The Executive represents and admits that the Executive’s experience and capabilities are such that
the Executive can obtain employment in a business engaged in other lines and/or of a different
nature than the Bank, and that the enforcement of a remedy by way of injunction will not prevent
the Executive from earning a livelihood.
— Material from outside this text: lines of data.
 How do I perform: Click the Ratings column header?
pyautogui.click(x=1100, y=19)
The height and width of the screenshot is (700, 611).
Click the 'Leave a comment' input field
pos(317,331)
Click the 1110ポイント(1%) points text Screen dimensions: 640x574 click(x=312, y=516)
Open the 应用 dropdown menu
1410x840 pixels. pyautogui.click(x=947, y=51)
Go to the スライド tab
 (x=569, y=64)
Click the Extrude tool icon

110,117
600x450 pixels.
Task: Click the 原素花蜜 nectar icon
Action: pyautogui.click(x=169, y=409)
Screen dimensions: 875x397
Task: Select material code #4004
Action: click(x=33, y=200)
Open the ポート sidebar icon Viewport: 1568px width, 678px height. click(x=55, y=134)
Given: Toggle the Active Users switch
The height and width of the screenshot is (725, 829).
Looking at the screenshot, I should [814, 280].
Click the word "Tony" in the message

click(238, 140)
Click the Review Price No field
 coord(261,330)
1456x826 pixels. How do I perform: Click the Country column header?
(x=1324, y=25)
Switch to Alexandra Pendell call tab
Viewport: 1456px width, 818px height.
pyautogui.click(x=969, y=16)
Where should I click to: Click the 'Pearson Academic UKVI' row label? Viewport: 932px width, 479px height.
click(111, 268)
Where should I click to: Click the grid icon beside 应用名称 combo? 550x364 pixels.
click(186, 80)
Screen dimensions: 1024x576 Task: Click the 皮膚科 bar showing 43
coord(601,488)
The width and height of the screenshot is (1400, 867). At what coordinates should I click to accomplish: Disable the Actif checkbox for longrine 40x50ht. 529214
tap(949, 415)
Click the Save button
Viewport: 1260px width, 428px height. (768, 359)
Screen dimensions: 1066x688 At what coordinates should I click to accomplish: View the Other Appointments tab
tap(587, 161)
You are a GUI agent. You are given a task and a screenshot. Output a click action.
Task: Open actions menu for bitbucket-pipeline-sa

Nothing herein will be construed as prohibiting the Bank
and the Company from pursuing any other remedies available to them for such breach or threatened
breach, including the recovery of damages from the Executive.

12. Regulatory Requirements

(a) Notwithstanding anything herein contained to the contrary, any payments to Executive by
the Bank and/or the Company, whether pursuant to this Agreement or otherwise, are subject to and
conditioned upon their compliance with Section 18(k) of the Federal Deposit Insurance Act, 12
U.S.C. Section 1828(k), and the regulations promulgated thereunder in 12 C.F.R. Part 359.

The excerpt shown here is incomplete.